Dear Governor-elect Rauner,
Please join us at a Better Government Association luncheon in Springfield on Tuesday, Nov. 18, for a conversation about fiscal and ethical reform in Illinois.
I'll give you the details in a minute, but first, congratulations on your victory, after a bruising campaign that consumed a lot of energy, airtime and money, much of it your own.
It was the most expensive governor's race in Illinois history —nearly $100 million — but it turned on a simple fact: A majority of voters want a new approach to running the state, and you promised one.
Now the campaign is over, and we don't need any more sales pitches. We need solutions.
Illinois, as you know all too well, is facing daunting fiscal and ethical challenges, and taxpayers want to know how their new governor intends to work with legislative leaders on a long-term rescue plan before it gets worse.

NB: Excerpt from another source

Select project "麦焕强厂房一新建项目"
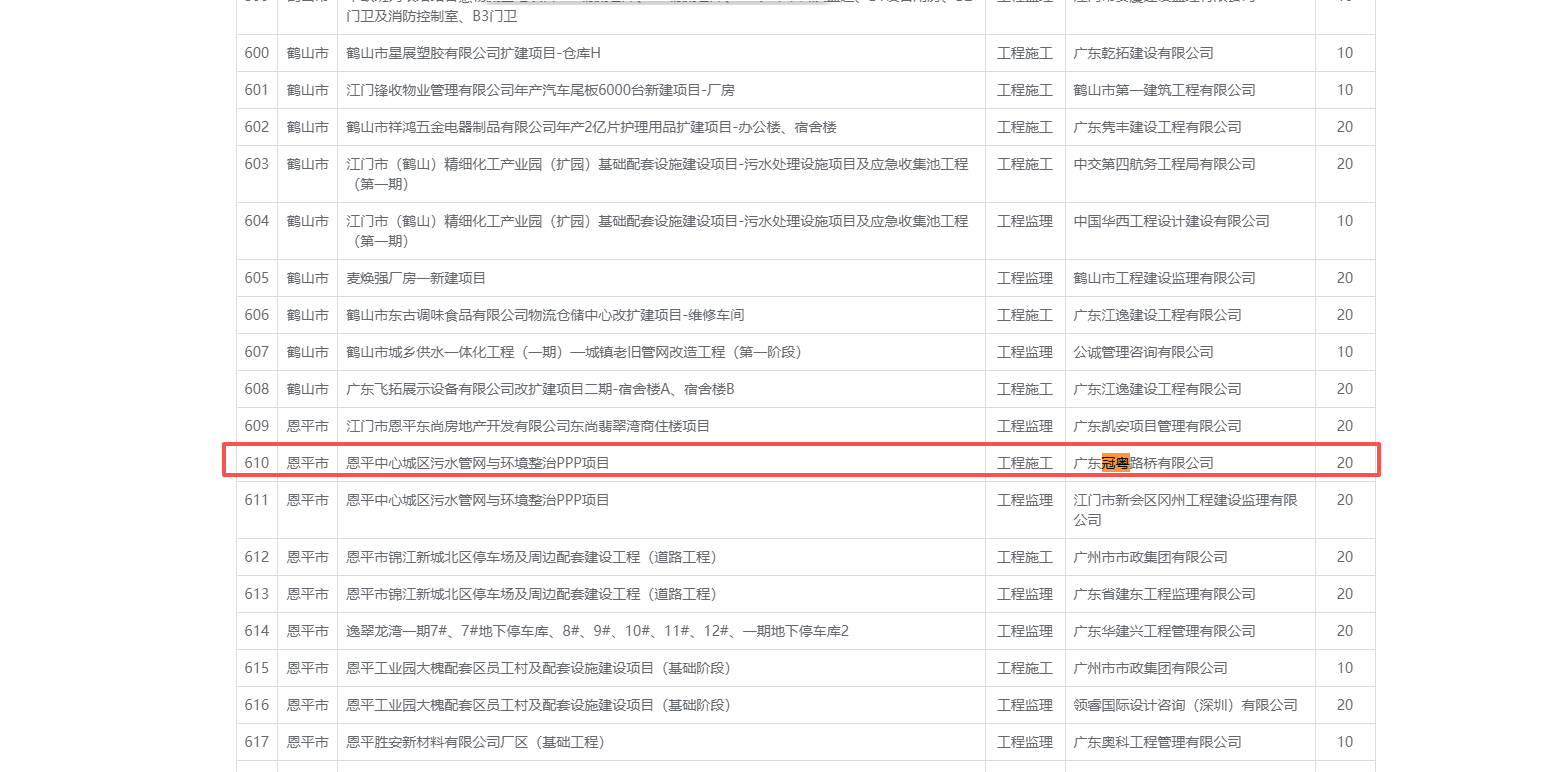The width and height of the screenshot is (1556, 772). point(416,278)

The most pressing initial question is the future of the state income tax, which went up by a whopping 67 per cent in 2011. The increase was supposed to be temporary, and the phase out is scheduled to begin on Jan. 1.
That's good news for taxpayers, but not for a state budget that stands to lose several billion tax dollars.

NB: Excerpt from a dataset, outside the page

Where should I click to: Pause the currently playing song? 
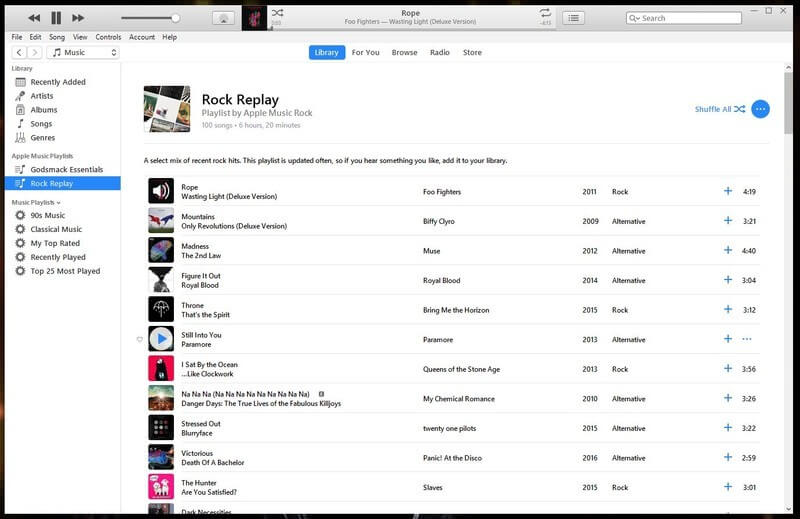(56, 18)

Are you comfortable with that, and do you still want to eliminate the entire tax increase over the next four years, as you've indicated? If so, we need a detailed plan for dealing with the lost revenue.

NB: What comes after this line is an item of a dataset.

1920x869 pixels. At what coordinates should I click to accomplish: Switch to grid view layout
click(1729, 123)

Ilinois residents also deserve a broader discussion about taxes in general — what the state can realistically expect to collect each year, and how the burden should be balanced among the individuals and businesses that pay income, sales and property taxes.
In other words, what's the fairest mix for Illinois?
Those tax and revenue questions have to be answered quickly to address a serious budget shortfall, a massive stack of unpaid bills, and pension obligations that eat up increasingly more of our limited revenue each year.
And speaking of our pension crisis — it's still the worst in the country — you predict the courts will find the reforms approved by the Legislature last year unconstitutional.
If that happens, then what? The 401k-style plan you'd like to implement? Or a reworked version of the current defined benefits approach?
The point is, Illinois needs a viable "Plan B," and that requires another round of intense negotiations with the public employee unions.
The backup plan should also address the loopholes and abuses that unjustly pad the pensions of clouted public officials, draining the state's scarce resources even more, and further exacerbating the public's waning confidence in government.
Restoring that confidence will require many other reforms, and here are a few you should consider: Strengthen the Freedom of Information Act to enhance transparency; make public officials disclose more information on their ethics statements; address the conflicts that arise when part-time lawmakers have private sector jobs that intersect with government; and create a fairer and more accessible election system to encourage competition and participation.
We'd also appreciate your commitment to enacting additional reforms aimed at reducing the wrongful convictions we exposed in a 2011 investigation. That can help local governments avoid multi-million-dollar lawsuits, and reduce the incalculable human toll on those who spend years in prison for crimes they didn't commit.
And finally, for now at least, we'd like to see your long-term plan for reducing Illinois' 7,000 units of local government — that's a couple thousand more than any other state — through consolidations, mergers and reorganizations.
"Smart streamlining" is still one of our top priorities, and we welcome you to the fight.
We don't expect you to have all the answers right away, but it's time to begin the conversation, and a good way to do that is to attend our Springfield Advisory Board luncheon on the future of Illinois.
Former Governor Jim Edgar will be joining us for a question and answer session, and we'd like you to share your thoughts and ideas.
We're pretty sure you'll be in Springfield on the 18th because the fall veto session begins the following day, so drop by for an hour to begin this all-important conversation.
You invited voters in a campaign ad to throw you out in four years if you don't follow through on your promise to "shake up Springfield and bring back Illinois."
Well, four years is a long way off, so we're inviting you to start shakin' and bakin' with us on Nov. 18.